For anyone dealing with the dreadful news that you have recently been diagnosed with HSV, I want to share this story of a bizarre twist of fate.
Two months ago I met a very nice woman and we began to get close. At a comfortable point in our relationship, and well before entering into sexual intimacy, she disclosed to me that she had contracted genital herpes about a year earlier.
Upon her initial breakout, she confronted her former partner who claimed he "used to" have genital herpes. "Decades ago," he claimed, and asserted that none of his partners had ever contracted it or exhibited a breakout. He thus determined that he "must not have it," any longer. Understandably incredulous and mortified, and suffering from her own outbreak at the time, she dumped him immediately.
A year later, when she disclosed her infection to me, I regretfully told her that I was unwilling to proceed in any relationship that included HSV, but we remained still friends. Since my divorce in 2007, this was the second single woman whom I encountered with HSV infection, so I began to research the subject online. After reviewing my own sexual history, I came to believe that sometime in my past there may have been a small chance that I might have been exposed, so I had myself tested. To my surprise, the test result came back positive for HSV-2, but negative for HSV-1. Believing the test result was a false-positive, I sent for a second test, the Western Blot, and it also came back positive.
I was shocked to learn that I must be HSV asymptomatic, because I could not recall an outbreak throughout the 29 years I may have carried it, and none of my (three) partners ever had an outbreak that I could recall.
Back to the beginning of my story, I returned to the woman who told me she had genital herpes. As two infected "herpes compatible" people, we started an intimate relationship with near-complete freedom. The only protection measures we used were a condom.
Meanwhile, she had had blood drawn for an HSV for confirmation. Irony of ironies, her test came back NEGATIVE for HSV-2 but positive for HSV-1. But she received her test results AFTER we had started our sexual relationship, but BEFORE any incubation period from our sexual encounter. We still don't know if she contracted HSV-2 from me, we believe at this point it's unlikely.

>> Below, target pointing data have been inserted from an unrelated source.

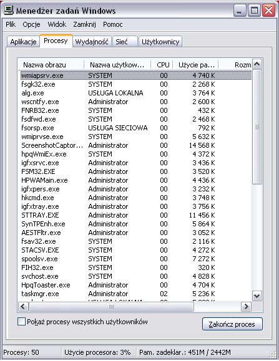Open the Użytkownicy tab
Screen dimensions: 279x361
pos(160,42)
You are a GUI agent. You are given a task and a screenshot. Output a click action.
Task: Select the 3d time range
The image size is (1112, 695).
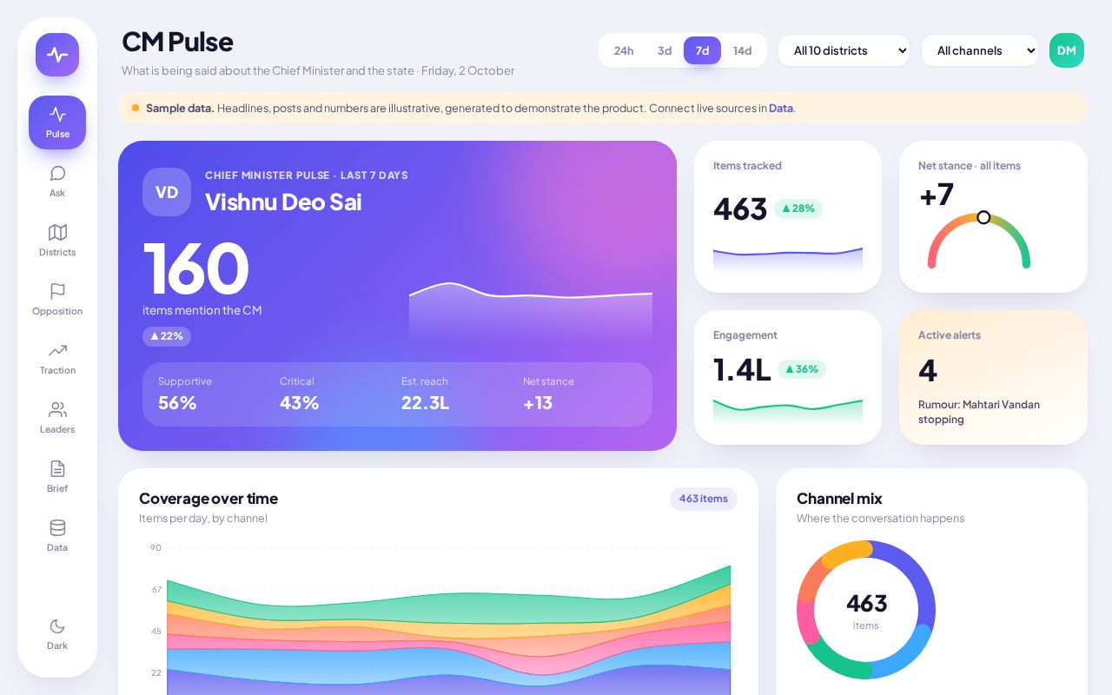665,50
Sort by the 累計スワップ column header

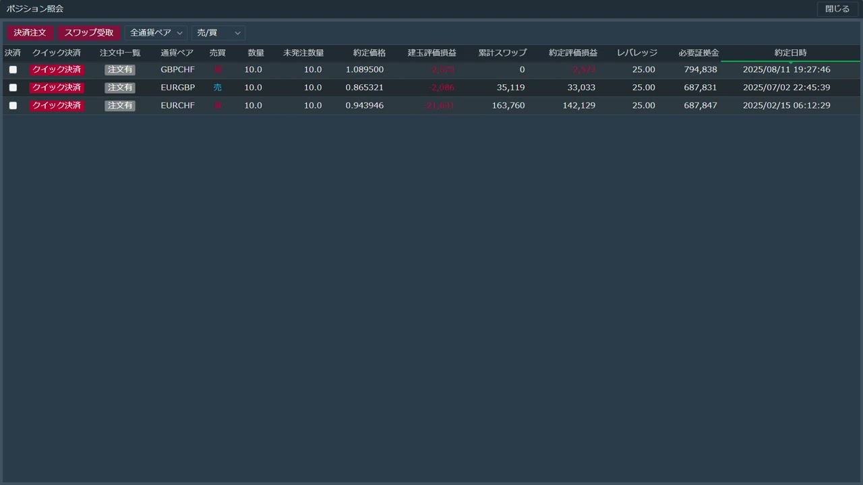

From this discerned that a year ago her former partner passed on HSV-1 to her and it manifested in a one-time HSV-1 GENITAL outbreak. From her former partner's post-facto confession (thanks a lot, a@@hole), and from her primary health provider's diagnosis, she was told she had "genital herpes." Like most people, she thought that "genital herpes" was equivalent to being HSV-2 positive. It is not. Most people associate HSV-1 strictly with the oral type, but HSV-1 CAN cause outbreaks in the genitals, although genital outbreaks occur in only 30 percent of all HSV-1 infections, and the outbreaks are much less frequent. Specifically, we have deduced that she must have had HSV-1, with an initial, one-time genital outbreak. This would explain why her former partner had successfully deluded himself that he no longer carried the virus.

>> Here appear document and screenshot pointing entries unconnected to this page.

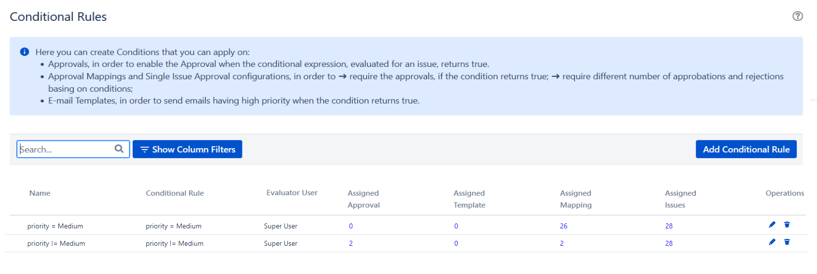Sort by Evaluator User column header
This screenshot has height=274, width=817.
292,193
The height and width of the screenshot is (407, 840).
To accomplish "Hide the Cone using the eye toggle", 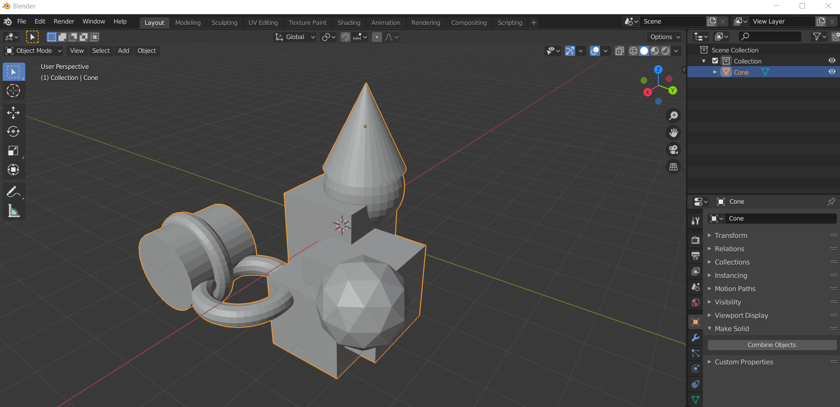I will (x=832, y=71).
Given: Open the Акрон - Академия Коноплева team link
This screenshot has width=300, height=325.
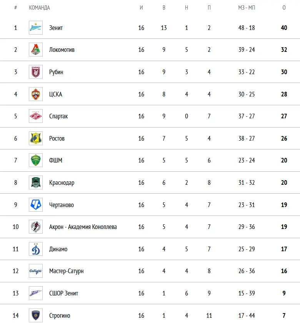Looking at the screenshot, I should (x=83, y=227).
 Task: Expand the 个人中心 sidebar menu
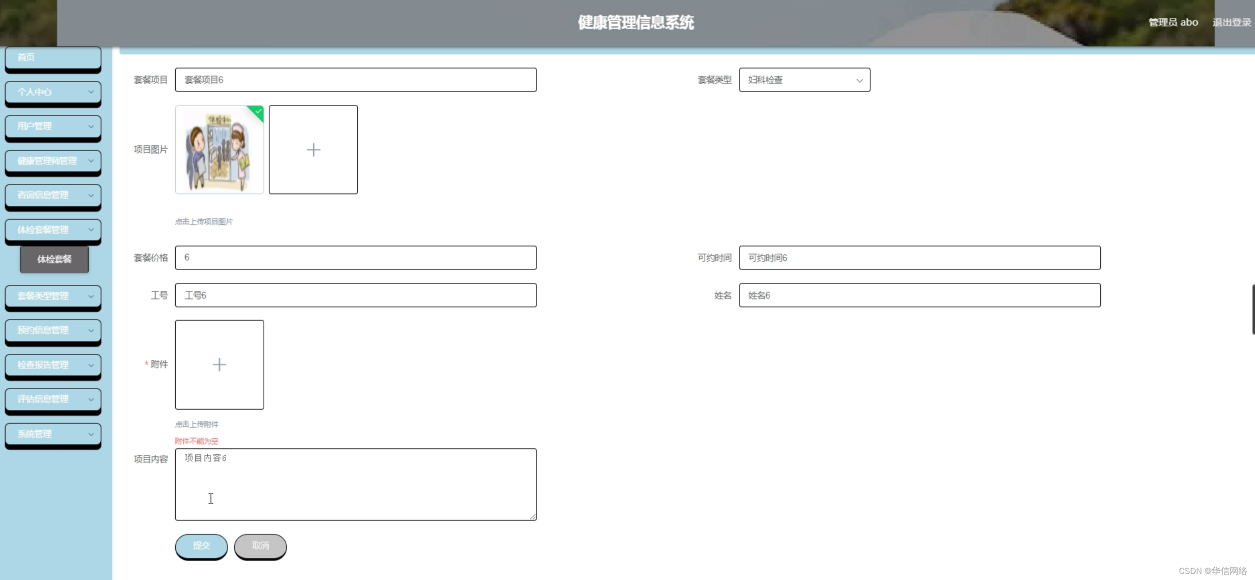(53, 92)
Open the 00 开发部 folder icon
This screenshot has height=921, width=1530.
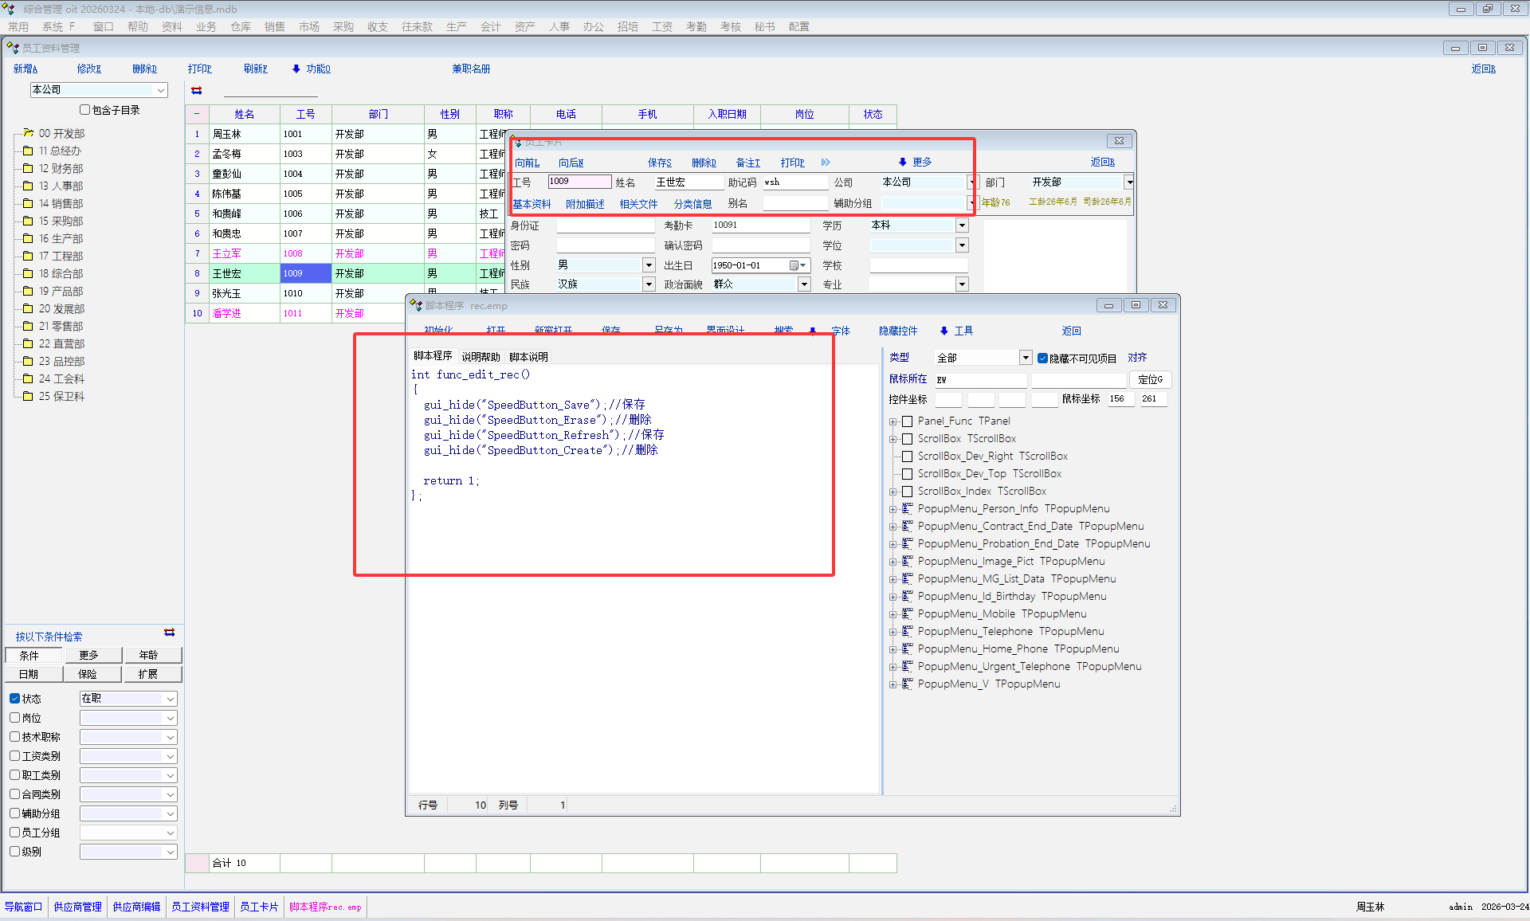point(28,133)
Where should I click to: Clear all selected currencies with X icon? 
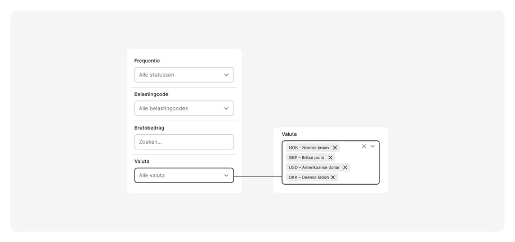(364, 147)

So now I find ourselves back in a discordant relationship with this woman. One of us is HSV-2 positive and the other HSV-1 positive--each of us NEGATIVE for the other's specific strain. Our situation is the complete inverse of where we originally started. It was I who dumped her for HER for her virus, only to discover later that I am one who has the "bad" virus, while she is negative for the "good" HSV. Now it is I who must protect HER from the virus I carry. However, in our joint research, we are busting the common myths and discovering there is no "good" or "bad" HSV, but that they both have their own particular hazards. (Her health professional actually said, "This is GOOD news! You don't have genital herpes. You are only positive for HSV-1.")
I share this anecdote to illustrate how little sound information there is about HSV, and how inaccurately health professionals are advising their patients. Further, to illustrate how the knowledge and disclosure of HSV infection to partners is always uncomfortable and is prone to affect relationships, positively or negatively.
Regardless of my positive HSV test result, and her negative status, she so far has decided to stay with me, and has given me a gift that I was unwilling to give her. I cannot express the beauty of her gesture, or the humility it has brought upon me. When treated with a positive outlook, there is growth in the discovery.